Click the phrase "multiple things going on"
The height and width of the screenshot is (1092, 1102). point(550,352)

...

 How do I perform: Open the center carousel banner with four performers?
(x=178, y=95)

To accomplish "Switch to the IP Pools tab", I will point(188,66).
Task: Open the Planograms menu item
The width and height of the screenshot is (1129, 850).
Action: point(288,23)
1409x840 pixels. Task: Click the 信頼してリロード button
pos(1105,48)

= Required work =
Please arrange everything from the line containing "1409x840 pixels. Task: Click" down to the line containing "pos(1105,48)" as a Markdown table with the columns n and Line, leaving out blank lines.

= Answer to the exercise =
| n | Line |
|---|---|
| 1 | 1409x840 pixels. Task: Click the 信頼してリロード button |
| 2 | pos(1105,48) |